From the data below, repeat exactly the lines from the line with "You are a computer-use" to the line with "Instruction: Open the", both included.
===== Material for this task =====
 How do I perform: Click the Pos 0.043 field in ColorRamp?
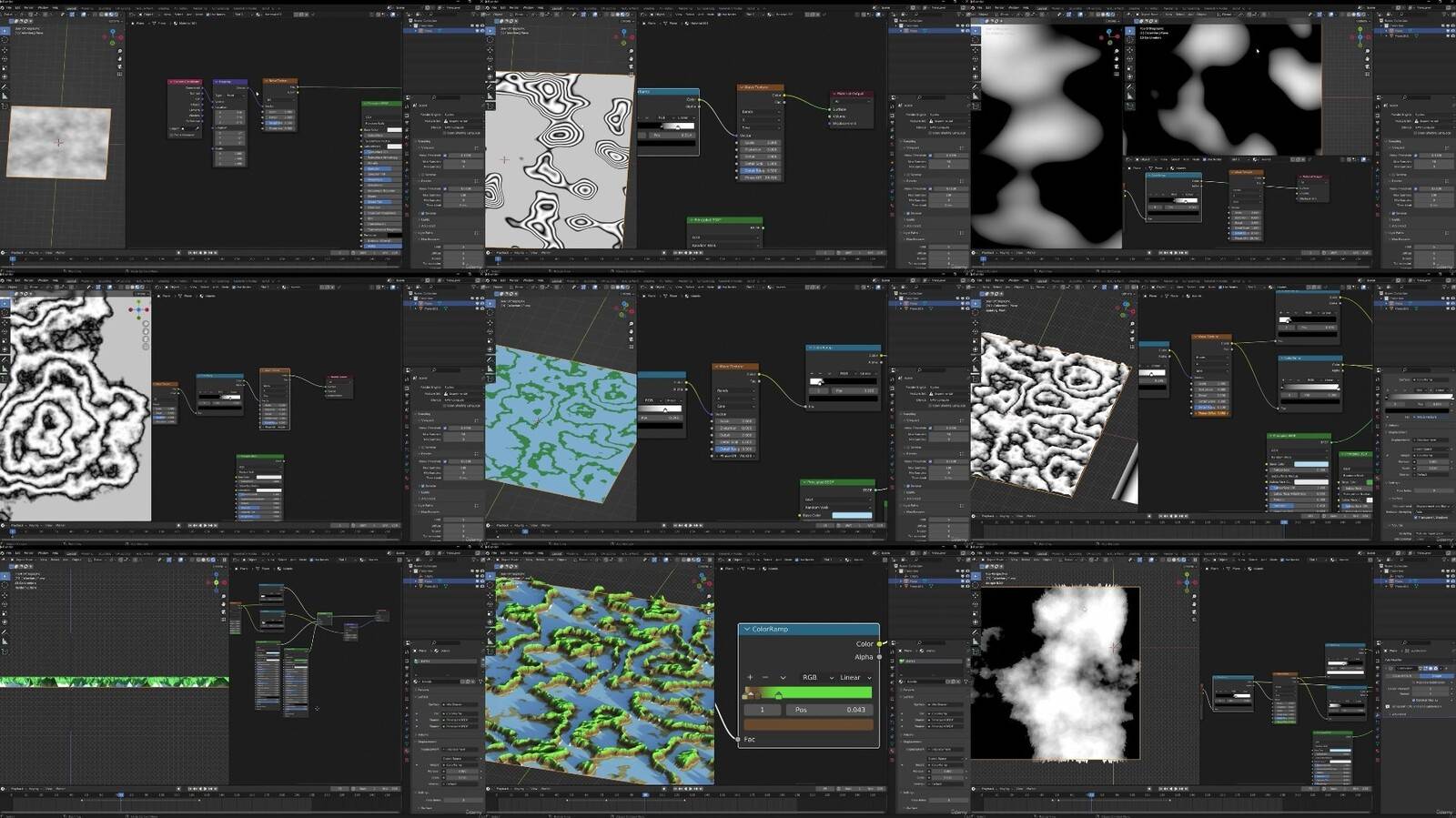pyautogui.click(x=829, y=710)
=====
===== Material for this task =====
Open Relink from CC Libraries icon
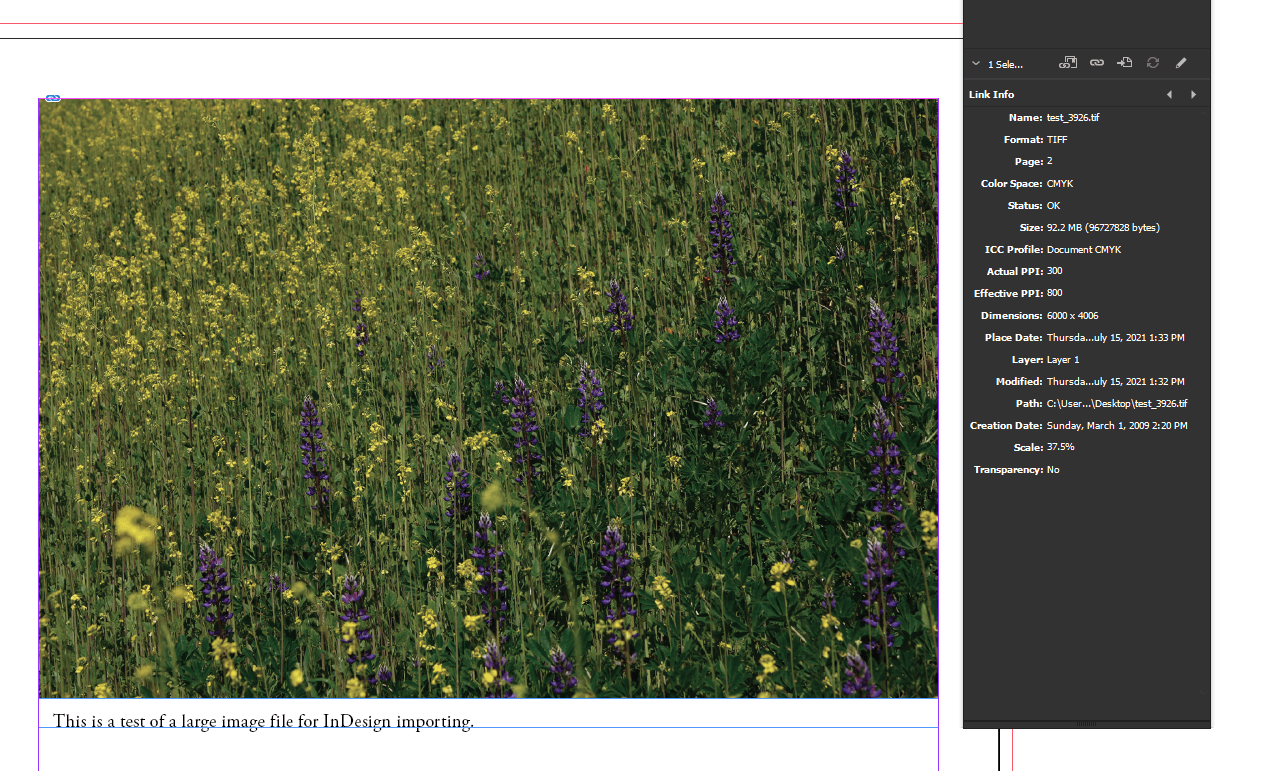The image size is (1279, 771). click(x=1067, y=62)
=====
===== Material for this task =====
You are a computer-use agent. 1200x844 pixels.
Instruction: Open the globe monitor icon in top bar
=====
» Answer section:
You are a computer-use agent. 1200x844 pixels.
Instruction: Open the globe monitor icon in top bar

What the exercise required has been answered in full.